L’histoire de la disparition de Lucy ce jour-là fut évidemment le sujet de conversation de l’île pendant un bout de temps. Bientôt, cependant, on ne parla plus seulement de Lucy Lost, on parla de la jument. Pendant toutes ces heures où elle était restée perdue dans le brouillard - et personne ne sut jamais combien de temps était passé avant qu’oncle Billy ne la retrouve -, une transformation extraordinaire semblait s’être produite en Peg. C’était presque comme si Lucy lui avait jeté un sort.
Tout le monde connaissait Peg, à Bryher, et savait comme elle pouvait être capricieuse, hargneuse et têtue. Une vieille jument poilue, toute noire avec des touffes de crin aux pieds et un nez busqué. C’était le cheval de labour de toute la commune, mais elle ne travaillait que si elle en avait envie, était bien nourrie et bien traitée. Elle préférait nettement qu’on la laisse brouter paisiblement aux quatre coins de l’île, allant à sa guise, apparaissant un peu partout, présence plutôt débonnaire, jusqu’à ce que quelque chose se mette en travers de son chemin, ou que quelqu’un la dérange.
Peg était le cheval de labour, et celui qu’on utilisait pour les récoltes aussi. C’était également le seul cheval de trait de l’île, qui remontait des chargements d’algues depuis les plages jusqu’aux champs de fleurs ou de pommes de terre, où elles servaient d’engrais. Il y avait un âne oud eux, à Bryher, qui portaient et transportaient la plus grande partie des lourdes charges, mais les habitants n’auraient pu se passer de Peg. Ils le savaient, et elle le savait aussi, ou semblait le savoir. Elle était sa propre maîtresse. Elle préservait farouchement son indépendance, et exigeait toujours d’être traitée avec le plus grand respect.

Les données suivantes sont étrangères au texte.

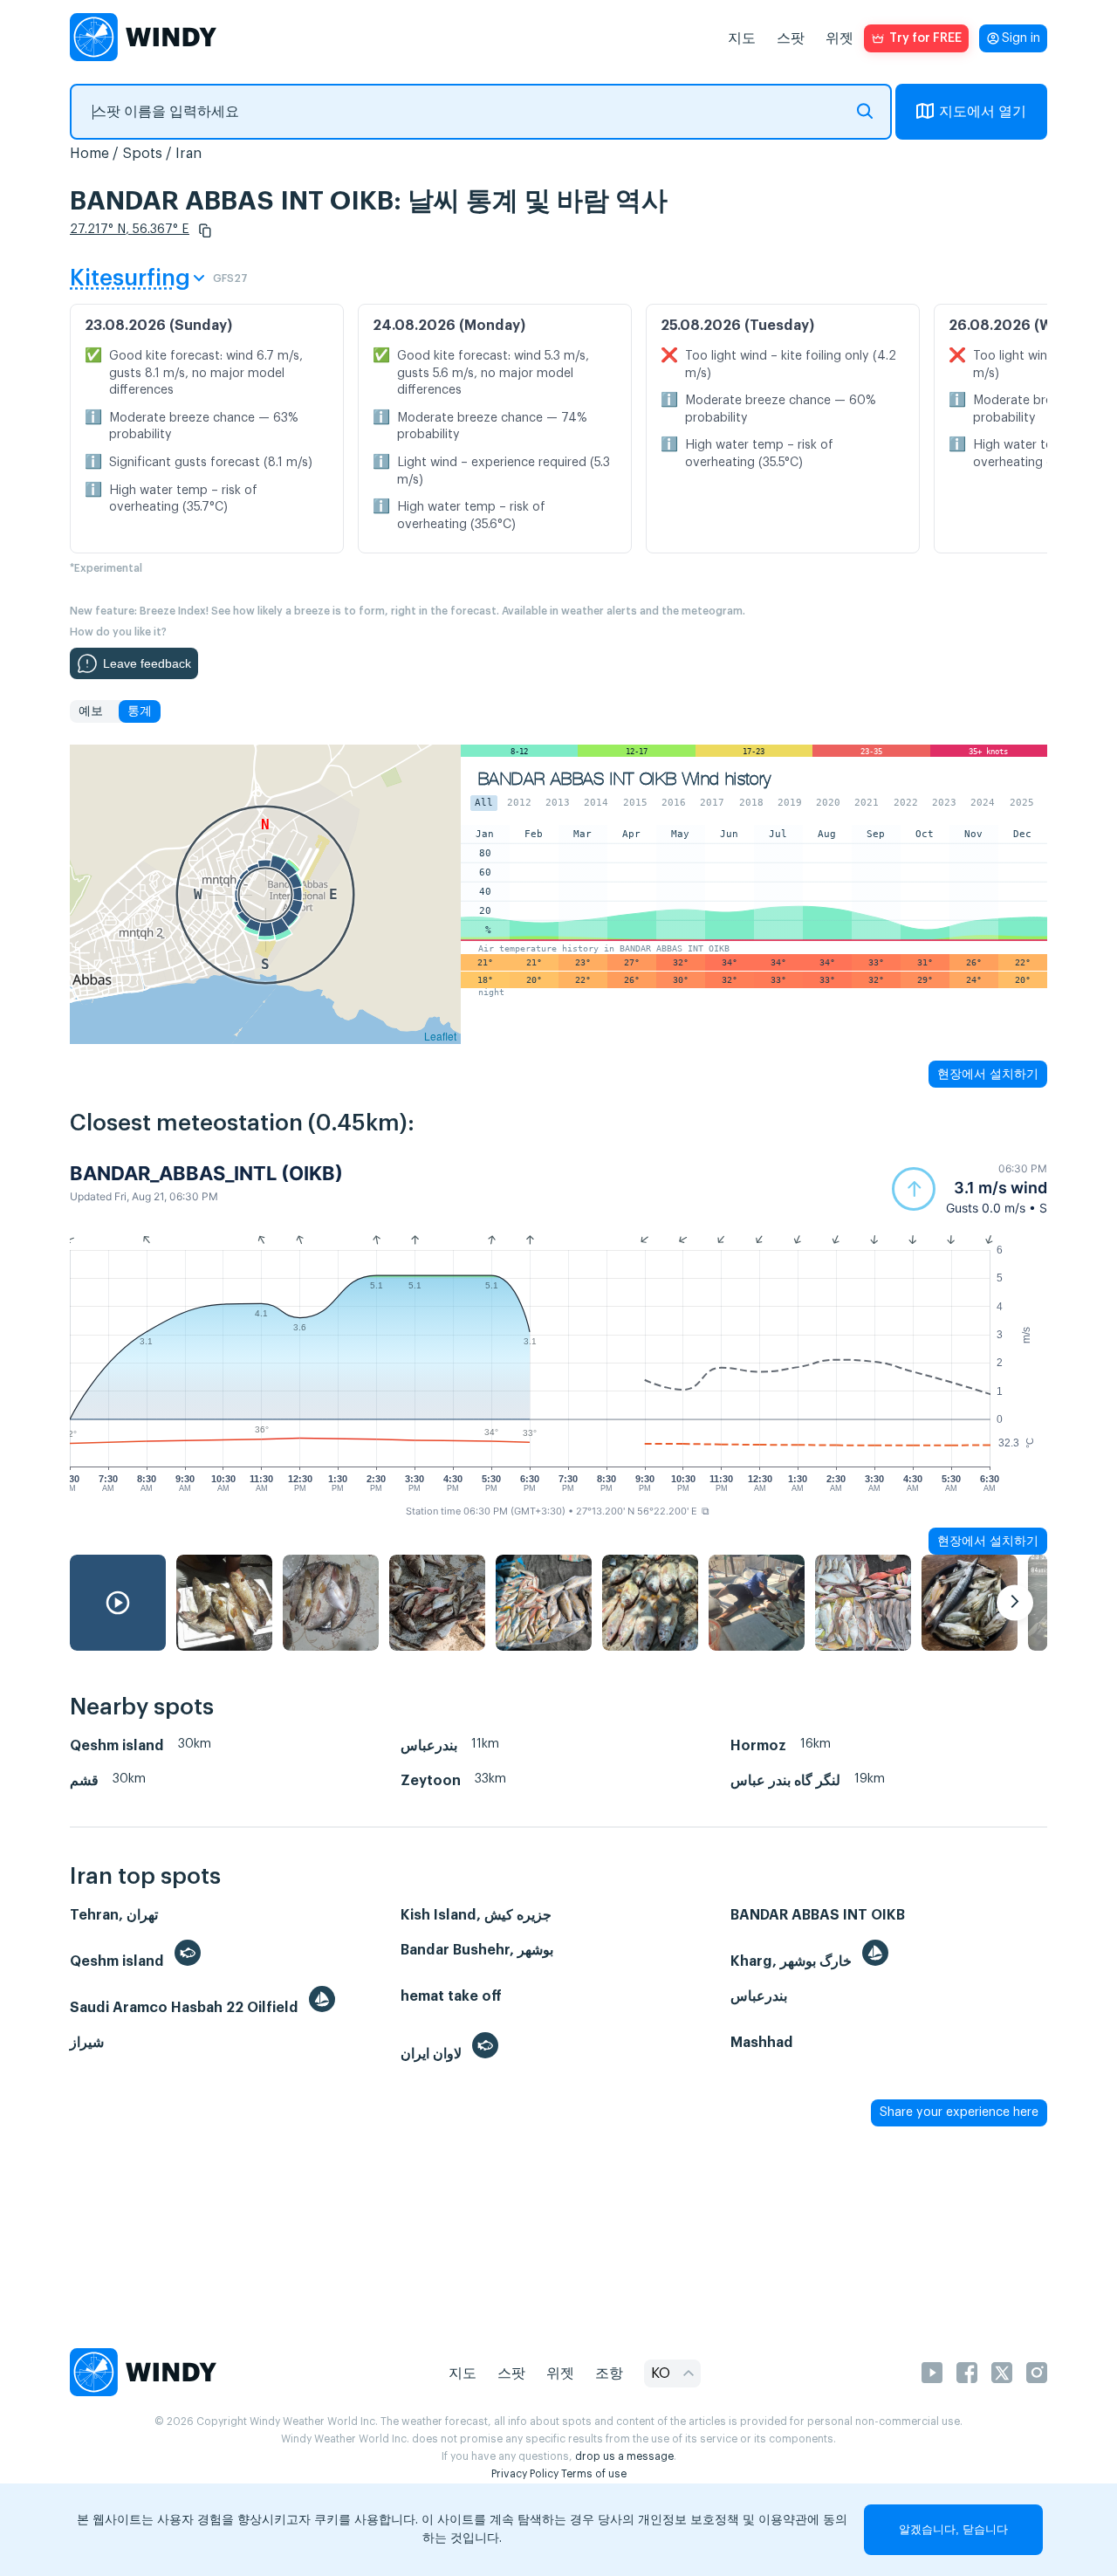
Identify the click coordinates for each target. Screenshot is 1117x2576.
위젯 (839, 38)
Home (89, 154)
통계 (139, 711)
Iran (188, 154)
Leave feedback (147, 663)
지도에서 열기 (982, 112)
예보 (91, 711)
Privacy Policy (524, 2474)
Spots (142, 154)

Elle montrait clairement qu’elle n’aimait pas les gens, qu’elle les tolérait simplement, tant qu’ils se conduisaient comme elle le voulait. Trop lui demander, l’obliger à travailler trop longtemps, et les ennuis commençaient. Essayer de la monter, la menacer avec un fouet ou un bâton, prendre quelque liberté que ce soit avec elle, et elle vous faisait aussitôt comprendre qui commandait. L’étriller quand elle ne le voulait pas, ou nettoyer ses sabots quand elle n’était pas d’humeur à le supporter, et elle pouvait devenir méchante. Elle était tout à fait capable de donner un bon coup de dent à n’importe qui, petit ou grand, et même de décocher une ruade en douce. Tout le monde, sur l’île, était conscient qu’il valait mieux la traiter avec certains égards.

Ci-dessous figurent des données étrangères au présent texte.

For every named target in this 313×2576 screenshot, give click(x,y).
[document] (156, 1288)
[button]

Dans l’ensemble, cependant, elle était douce comme un agneau avec les plus jeunes, surtout s’ils venaient avec une carotte. Avec une carotte, les enfants les plus petits pouvaient aller la chercher pour la faire travailler, et la faire travailler dur. Ce n’était même pas la peine de lui dire où aller ni où s’arrêter. En revanche, si vous essayiez de la monter et de l’amener à la maison après une journée de travail, enfant ou pas, vous risquiez d’avoir de gros ennuis.
Personne ne montait Peg. Nombreux étaient ceux qui avaient essayé par bravade, mais cela avait toujours mal fini, et la plupart du temps en larmes. Alors que personne n’avait jamais réussi à rester sur son dos, toute l’île savait à présent que Lucy, elle, y était arrivée. C’était incroyable. Lucy Lost était restée sur Peg pendant des heures, presque toute la journée, une journée qui semblait avoir rendu Peg méconnaissable.
Après cette première, et désormais fameuse promenade dans le brouillard avec Lucy, on voyait souvent Peg se diriger vers Veronica Farm, rester derrière la porte, dans le jardin, regarder même dans la maison par la fenêtre, en attendant que Lucy sorte et la monte. Presque tous les matins, on les voyait se promener dans l’île, manifestement aussi heureuses l’une que l’autre.